Yes, the limit of a function with a radical in the denominator can exist as long as the limit of the simplified expression exists. However, it is important to note that if the simplified expression has a denominator of zero, the limit does not exist.

## 3. How do I know if I need to rationalize the denominator when finding a limit?

You should try to rationalize the denominator when finding a limit if the expression has a radical in the denominator and the variable approaches a value that would make the denominator equal to zero.
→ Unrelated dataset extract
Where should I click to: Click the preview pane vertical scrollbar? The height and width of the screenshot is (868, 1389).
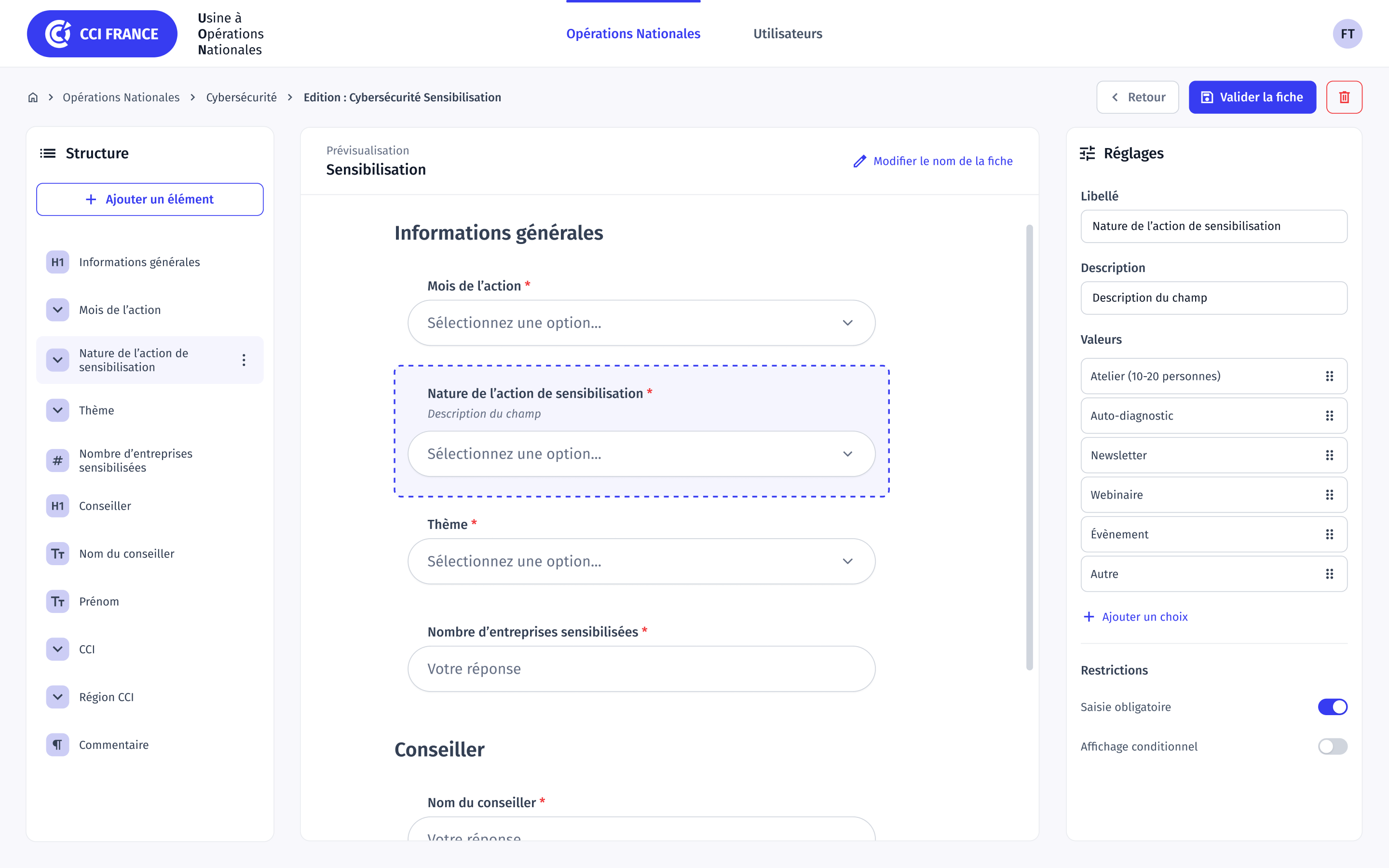[1029, 447]
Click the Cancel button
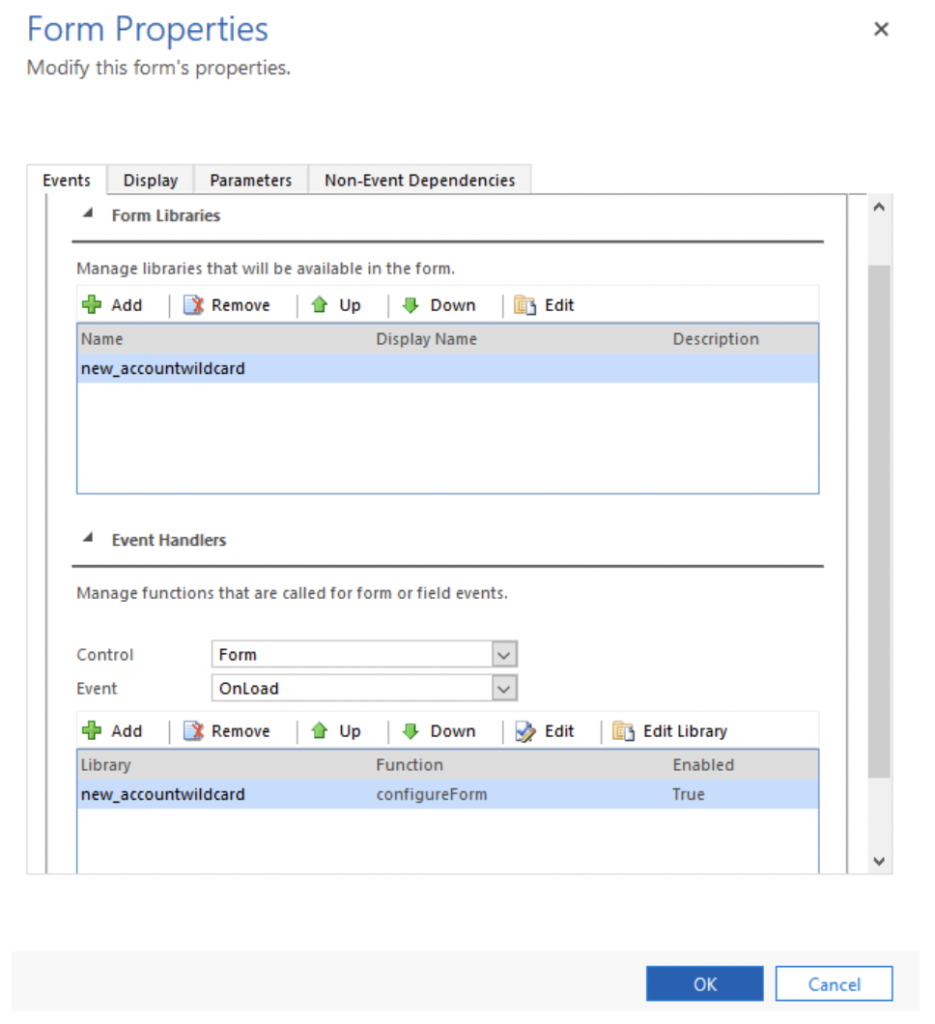 coord(834,983)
This is because the limit would not exist in this case, so rationalizing the denominator is necessary to find the limit.

## 4. Can I use L'Hopital's rule to find the limit of a function with a radical in the denominator?

Yes, L'Hopital's rule can be used to find the limit of a function with a radical in the denominator. This rule states that if the limit of a function can be written as the form of 0/0 or ∞/∞, then the limit can be found by taking the derivative of both the numerator and denominator and evaluating the limit again.

## 5. Are there any restrictions when using the rationalization method to find limits?

Yes, there are some restrictions when using the rationalization method to find limits. This method can only be used when the limit of the simplified expression exists, and the denominator cannot equal zero. Additionally, the limit may not exist if the expression has a radical with an odd index, such as √x^3, as the simplified expression would have a negative value under the radical.